25 YEARS OF DOT-COMS

1985 Symbolics became the first company to register as a dot-com, on March 15. The domain survives today, but the Massachusetts-based computer manufacturer failed to keep up with the evolution of the PC industry. Of the six dot-coms registered in its first year, only one was not involved in computing: defence contractor Northrop.

1990 Barely a few hundred dot-coms were registered during the 1980s, but after Tim Berners-Lee put up the first website in 1990 (info.cern.ch) from his base at CERN, the European Organisation for Nuclear Research, the concept took off.

1995 The flotation of Netscape ushered in a dot-com boom, after its value rose to $2.8 billion in one day. A year later, while the PhD students Larry Page and Sergey Brin were busy working on the nascent Google, Yahoo!’s share price tripled on its first day of trading.

2000 Two months after AOL.com acquired Time Warner in a $164 billion deal, the dot-com boom reached its zenith on March 10. Nine weeks later, the fashion website Boo.com collapsed after an 18-month lifespan during which venture capitalists had invested £135 million.
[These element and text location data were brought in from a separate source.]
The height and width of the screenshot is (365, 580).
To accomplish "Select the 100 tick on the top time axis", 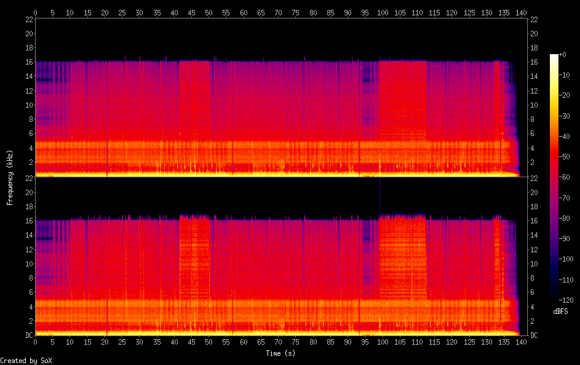I will tap(383, 12).
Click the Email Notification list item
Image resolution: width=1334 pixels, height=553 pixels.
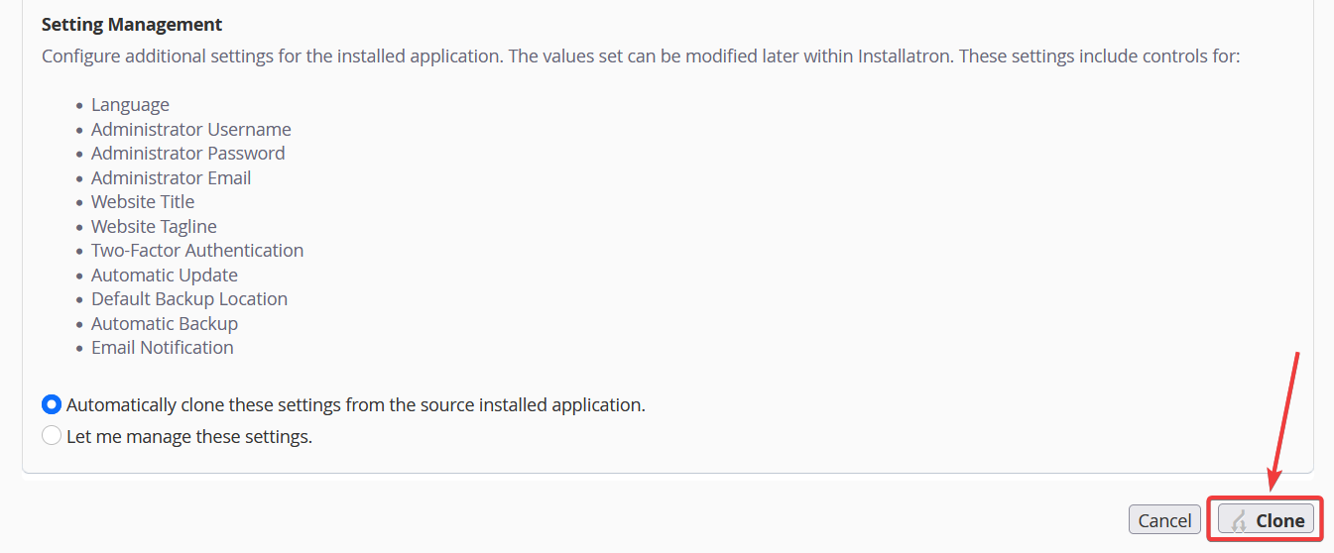click(163, 347)
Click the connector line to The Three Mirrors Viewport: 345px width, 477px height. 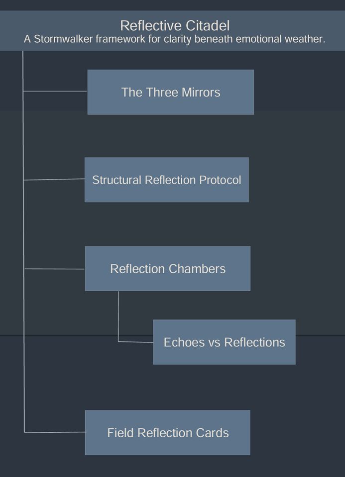coord(55,91)
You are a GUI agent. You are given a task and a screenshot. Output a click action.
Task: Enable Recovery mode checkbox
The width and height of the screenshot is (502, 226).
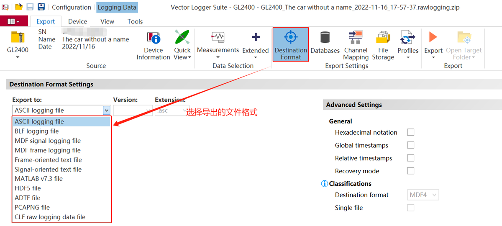pos(411,171)
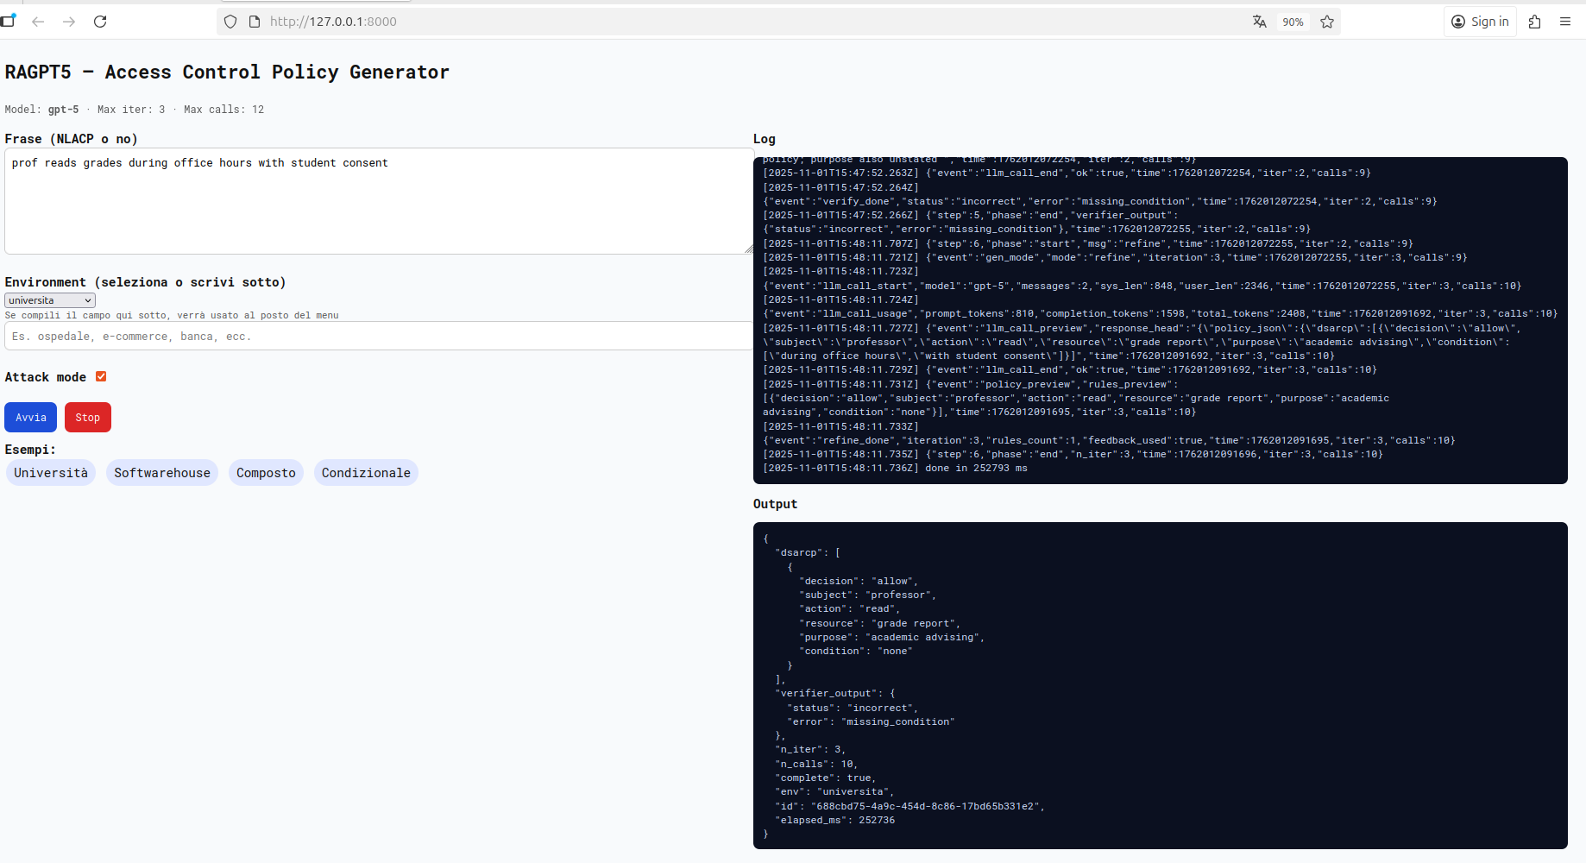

In 2000, there were 63 dot-com millionaires on The Sunday Times Rich List; a year later, there were 26.

2005 Three PayPal employees launched the video sharing site YouTube.com with a clip entitled:“Me at the zoo.” Just 19 months later, it was bought by Google for $1.65 billion.

2010 Ten years after Nasdaq’s index of tech and biotech stocks peaked at over 5,132, it now hovers around the 2,300 mark, having bottomed out at 1,114 in 2002. Google is ranked as the world’s biggest brand, and in 2009 was valued at $100 billion, according to the financial consultants Millward Brown.